# Class 16: DHKE wrap-up and El-Gamal

Overview: In this lesson we'll make an encryption scheme that works entirely in a public key style. Unlike the last lesson this is not just about key swapping but sending encrypted messages to a public key listener. This part of the lesson is a preface to remind you of how to do modular inverses and share one new method in the DH context.

### The Goal (our preface to El Gamal)

We want to play the role of Bob who knows $$g, p, b, A, B, K$$. Our goal is to compute $$g^{-ab} \pmod{p}$$.

So how do we calculate inverses modulo a prime? Well I think we've got several ways to do it this.

•  xgcd(p, K)  will give us $$1,s,t$$ such that $$1 = s \cdot p + t \cdot K$$.
• $$K^{\Phi(p) - 1 } \cdot K \equiv 1 \mod{p}$$ and $$\Phi(p) = p-1$$ so  pow(K, p-2, p)  is an answer.
• The new one is this: We know that $$g^{p-1} \equiv 1$$ and even $$g^{(p-1) \cdot i} \equiv 1$$ for any $$i$$. So if we know $$b$$ but not $$a$$ so $$g^{p-1-b}$$ will be the power such that $$g^{b} \cdot g^{p-1-b} \equiv 1$$. So $$A^{p-1-b} = g^{-ab} = K^{-1}$$.

Just do it: Given the following parameters for a Key Exchange and the role of Bob, compute $$K^{-1} \pmod{p}$$ using each of the three methods here. Confirm that you've got the right number.

Overview: In this part we use the El Gamal scheme to do our first end-to-end public key encryption. The idea is just one small adjustment from the DHKE scheme we saw in lesson 1.

So ElGamal takes advantage of the fact that $$m \cdot K \pmod{p}$$ doesn't reveal anything about $$m$$ or $$K$$ provided $$m$$ is large enough.

It goes like this:

• Someone calculates and publishes $$p, g$$
• Alice picks $$a$$ and calculates $$A = g^{a} \mod{p}$$ and publishes $$A$$.
• Bob picks $$b$$ and calculates $$B = g^{b} \mod{p}$$ and publishes $$B$$.
• Alice calculates $$K = B^{a} \mod{p}$$ and keeps it secret.
• Bob calculates $$K = A^{b} \mod{p}$$ the same secret.
• Alice picks a message $$m$$ as an integer smaller than $$p$$ (but not much significantly smaller than $$p$$).
• She calculates the ciphertext: $$C := m \cdot K \mod{p}$$ which she publishes
• Bob gets $$C$$ and calculates $$K^{-1}$$ and $$C \cdot K^{-1} \mod{p}$$ which is $$m$$.

Do it: use the prime $$p=$$ E912ECF78A51FC5BBFA26A00E07A0CEC5ECEB897891643DD7DDD8056A51C71124258D52DAEF464B929F6397101F00C67CFC09B3D068B522E1C8B566431936C3A606A47928582F0D8D6B23F9019FF06A900CD5AD97E02CD3DEAA0495C968A2345858C6556623A61124C711DC0708999C08D5A349592F37DFE07A49C0D82241403 the generator $$g = 2$$. Calculate and store your private key, $$x$$, and public key $$g^{x} \mod{p}$$. Publish your public key in our chat window.
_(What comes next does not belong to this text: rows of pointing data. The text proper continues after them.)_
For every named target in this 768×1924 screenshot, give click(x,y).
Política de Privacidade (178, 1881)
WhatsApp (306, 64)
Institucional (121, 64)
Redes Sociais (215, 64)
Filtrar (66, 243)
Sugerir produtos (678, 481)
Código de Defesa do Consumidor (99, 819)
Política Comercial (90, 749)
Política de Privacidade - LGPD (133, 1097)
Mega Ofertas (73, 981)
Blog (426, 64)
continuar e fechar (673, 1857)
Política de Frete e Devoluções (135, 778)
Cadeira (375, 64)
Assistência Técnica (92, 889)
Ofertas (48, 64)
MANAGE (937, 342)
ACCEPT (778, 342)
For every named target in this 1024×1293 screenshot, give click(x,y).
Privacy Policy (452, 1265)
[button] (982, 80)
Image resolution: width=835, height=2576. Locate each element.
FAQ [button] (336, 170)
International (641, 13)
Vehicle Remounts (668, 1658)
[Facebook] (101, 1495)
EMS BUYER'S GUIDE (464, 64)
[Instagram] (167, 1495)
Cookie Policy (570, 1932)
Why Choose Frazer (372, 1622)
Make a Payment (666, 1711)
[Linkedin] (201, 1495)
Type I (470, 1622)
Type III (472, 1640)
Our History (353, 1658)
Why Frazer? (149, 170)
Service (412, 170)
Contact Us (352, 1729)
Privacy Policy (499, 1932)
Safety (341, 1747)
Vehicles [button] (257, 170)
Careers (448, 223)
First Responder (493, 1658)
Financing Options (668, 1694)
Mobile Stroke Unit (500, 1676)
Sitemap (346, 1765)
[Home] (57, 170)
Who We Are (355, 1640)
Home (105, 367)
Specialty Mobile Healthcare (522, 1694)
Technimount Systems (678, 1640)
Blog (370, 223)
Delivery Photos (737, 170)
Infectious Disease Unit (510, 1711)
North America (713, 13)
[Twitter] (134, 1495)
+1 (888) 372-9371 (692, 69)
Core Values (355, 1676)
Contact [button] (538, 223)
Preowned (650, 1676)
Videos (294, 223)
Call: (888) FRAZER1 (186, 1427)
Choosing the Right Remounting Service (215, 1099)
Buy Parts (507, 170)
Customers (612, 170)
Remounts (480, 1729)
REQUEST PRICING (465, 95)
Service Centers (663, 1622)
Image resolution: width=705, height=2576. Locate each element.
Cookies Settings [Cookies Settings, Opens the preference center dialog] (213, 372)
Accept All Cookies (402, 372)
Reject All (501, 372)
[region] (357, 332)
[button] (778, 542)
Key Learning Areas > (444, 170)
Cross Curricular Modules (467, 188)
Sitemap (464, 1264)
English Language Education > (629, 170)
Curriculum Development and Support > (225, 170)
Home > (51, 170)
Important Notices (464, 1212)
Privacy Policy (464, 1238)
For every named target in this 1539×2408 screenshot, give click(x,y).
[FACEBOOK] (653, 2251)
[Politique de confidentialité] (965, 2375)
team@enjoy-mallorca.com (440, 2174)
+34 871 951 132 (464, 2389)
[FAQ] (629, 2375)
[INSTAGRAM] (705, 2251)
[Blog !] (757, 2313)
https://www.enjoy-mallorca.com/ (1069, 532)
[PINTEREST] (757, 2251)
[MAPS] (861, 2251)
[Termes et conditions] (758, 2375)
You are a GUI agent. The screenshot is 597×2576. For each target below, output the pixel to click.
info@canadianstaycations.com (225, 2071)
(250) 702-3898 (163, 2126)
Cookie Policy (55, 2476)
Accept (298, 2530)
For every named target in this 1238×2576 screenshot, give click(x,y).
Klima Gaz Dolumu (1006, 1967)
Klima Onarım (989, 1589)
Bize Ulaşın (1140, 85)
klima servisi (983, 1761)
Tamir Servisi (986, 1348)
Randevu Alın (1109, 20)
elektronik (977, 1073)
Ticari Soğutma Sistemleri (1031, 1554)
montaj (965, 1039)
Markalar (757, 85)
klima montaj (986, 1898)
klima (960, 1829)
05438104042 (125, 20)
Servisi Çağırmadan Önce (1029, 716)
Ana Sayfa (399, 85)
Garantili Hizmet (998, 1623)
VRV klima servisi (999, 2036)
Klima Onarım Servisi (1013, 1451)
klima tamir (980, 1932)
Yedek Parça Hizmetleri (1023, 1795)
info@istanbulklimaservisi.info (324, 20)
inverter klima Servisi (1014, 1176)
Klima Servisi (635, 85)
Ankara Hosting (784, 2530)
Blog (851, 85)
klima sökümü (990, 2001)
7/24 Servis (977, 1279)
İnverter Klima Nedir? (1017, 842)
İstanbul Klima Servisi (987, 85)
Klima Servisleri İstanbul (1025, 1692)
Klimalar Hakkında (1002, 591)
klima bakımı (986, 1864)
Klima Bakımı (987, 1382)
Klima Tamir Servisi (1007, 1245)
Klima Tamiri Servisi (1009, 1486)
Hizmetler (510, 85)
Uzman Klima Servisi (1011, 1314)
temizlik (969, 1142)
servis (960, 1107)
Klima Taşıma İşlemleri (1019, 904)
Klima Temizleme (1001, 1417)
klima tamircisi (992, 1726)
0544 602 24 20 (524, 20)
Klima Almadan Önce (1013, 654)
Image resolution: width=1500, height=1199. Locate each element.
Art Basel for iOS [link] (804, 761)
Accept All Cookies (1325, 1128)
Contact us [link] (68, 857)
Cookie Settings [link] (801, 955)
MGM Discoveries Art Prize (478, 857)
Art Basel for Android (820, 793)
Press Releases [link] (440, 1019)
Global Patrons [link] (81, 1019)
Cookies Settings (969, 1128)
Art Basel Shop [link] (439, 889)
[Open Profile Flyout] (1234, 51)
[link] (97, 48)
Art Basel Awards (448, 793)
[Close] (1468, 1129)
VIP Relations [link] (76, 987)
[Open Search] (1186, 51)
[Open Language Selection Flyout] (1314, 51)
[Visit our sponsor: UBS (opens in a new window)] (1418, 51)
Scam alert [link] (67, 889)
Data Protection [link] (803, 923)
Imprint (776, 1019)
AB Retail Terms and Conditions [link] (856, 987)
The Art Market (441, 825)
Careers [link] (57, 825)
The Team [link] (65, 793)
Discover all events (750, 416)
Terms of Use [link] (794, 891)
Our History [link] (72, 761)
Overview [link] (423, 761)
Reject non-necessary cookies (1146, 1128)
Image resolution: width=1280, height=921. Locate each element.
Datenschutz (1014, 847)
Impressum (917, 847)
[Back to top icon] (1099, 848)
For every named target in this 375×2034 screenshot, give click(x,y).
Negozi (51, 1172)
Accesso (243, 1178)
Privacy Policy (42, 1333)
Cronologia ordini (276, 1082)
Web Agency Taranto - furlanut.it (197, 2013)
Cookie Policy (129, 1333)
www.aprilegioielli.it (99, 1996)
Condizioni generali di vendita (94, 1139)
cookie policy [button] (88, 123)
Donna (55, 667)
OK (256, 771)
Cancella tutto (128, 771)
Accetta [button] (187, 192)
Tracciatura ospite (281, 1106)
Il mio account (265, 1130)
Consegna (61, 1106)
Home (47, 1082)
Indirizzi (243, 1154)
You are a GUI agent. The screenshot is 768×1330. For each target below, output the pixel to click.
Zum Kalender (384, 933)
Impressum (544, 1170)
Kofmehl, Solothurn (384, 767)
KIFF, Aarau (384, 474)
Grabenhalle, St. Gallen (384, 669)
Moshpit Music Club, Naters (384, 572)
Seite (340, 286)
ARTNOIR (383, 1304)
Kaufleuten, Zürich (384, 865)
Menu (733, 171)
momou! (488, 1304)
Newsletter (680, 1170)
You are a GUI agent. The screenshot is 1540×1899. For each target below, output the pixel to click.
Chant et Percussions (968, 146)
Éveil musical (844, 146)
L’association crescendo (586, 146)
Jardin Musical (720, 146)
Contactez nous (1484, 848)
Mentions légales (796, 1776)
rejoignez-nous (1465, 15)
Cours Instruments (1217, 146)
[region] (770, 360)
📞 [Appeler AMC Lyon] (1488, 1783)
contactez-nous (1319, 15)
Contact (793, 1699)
Compute a message by taking no more than 127 character ascii message $$m$$ and our usual trick of  int(binascii.hexlify(m), 16)  to get an integer. Pick a partner, compute the shared secret, and the cipher text, send it back out in the public channel and decrypt their message.

Overview: We want to show why El-Gamal needs a new key swap with every message. Of course we use our favorite trick, breaking it when things are done wrong!

In a multiple-encryption environment we know that messages need to be randomized with some sort of nonce/IV. But ElGamal needs one additional randomization, which is a new exponent for every message.

Imagine that you can observe 2 consequtive encrypted texts $$c_1, c_2$$ which correspond with two messages $$m_1, m_2$$. If you know $$m_1$$ then you can find $$m_2$$ if Bob and Alice didn't update their modular exponents. Here's how:

• $$c_1 = m_1 \cdot K \mod{p}$$ where $$K$$ is their shared secret.
• If I know $$m_1$$ then I can compute $$K \equiv m_1^{-1} \cdot c_1 \mod{p}$$ which I can invert again to get $$K^{-1}$$.
• Now when I observe $$c_2$$ I am as powerful as Bob: $$c_2 \cdot K^{-1} \mod{p}$$ is $$m_2$$.